» **DATA FOR THIS TASK**
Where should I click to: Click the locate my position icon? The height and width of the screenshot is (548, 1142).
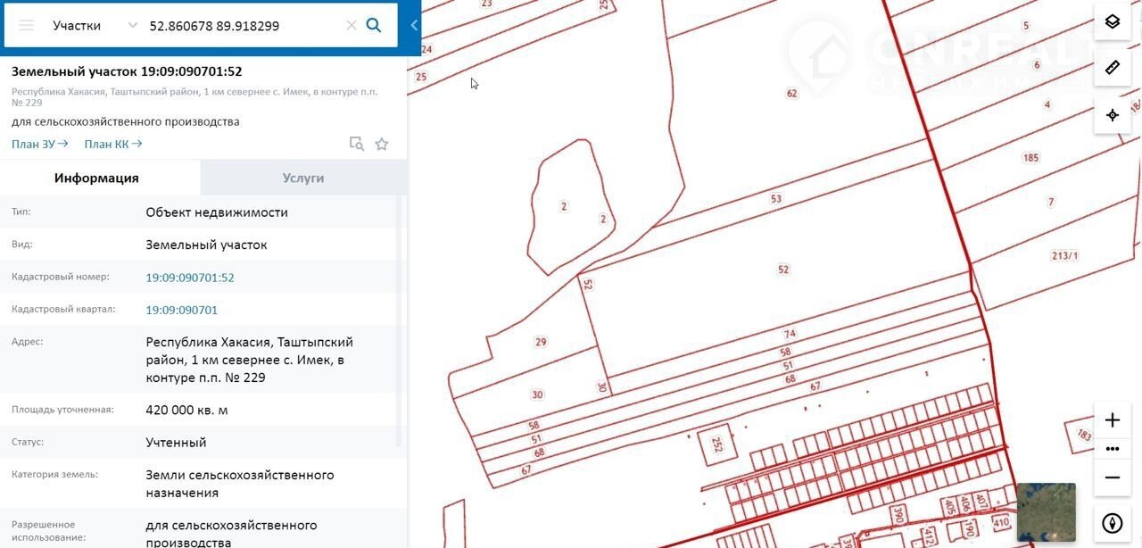click(1112, 115)
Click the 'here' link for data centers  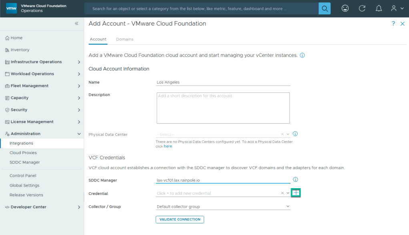(x=168, y=147)
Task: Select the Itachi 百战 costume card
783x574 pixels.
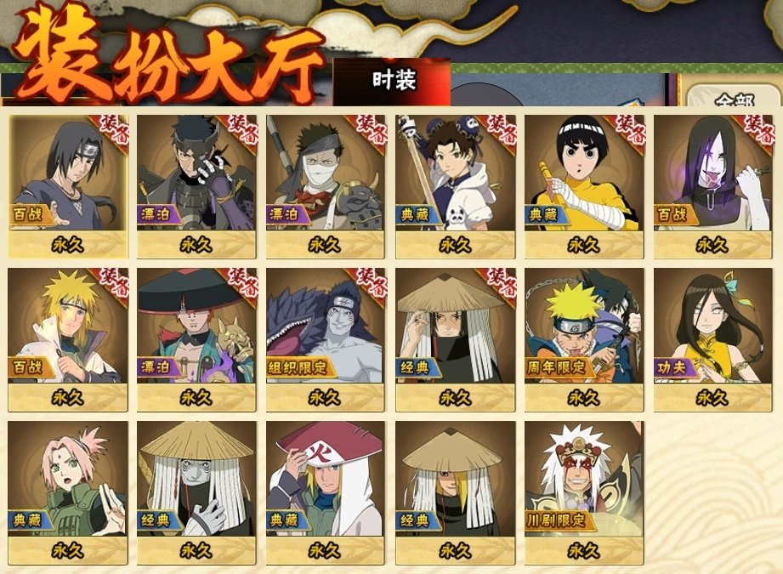Action: pos(68,186)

» **INSTRUCTIONS TO FOLLOW**
Write out, word for word, the line containing "Task: Select the Itachi 百战 costume card" and each line after it to the end of the data, and nothing more. Drop the pictures.

» **RESPONSE TO THE EXERCISE**
Task: Select the Itachi 百战 costume card
783x574 pixels.
Action: pos(68,186)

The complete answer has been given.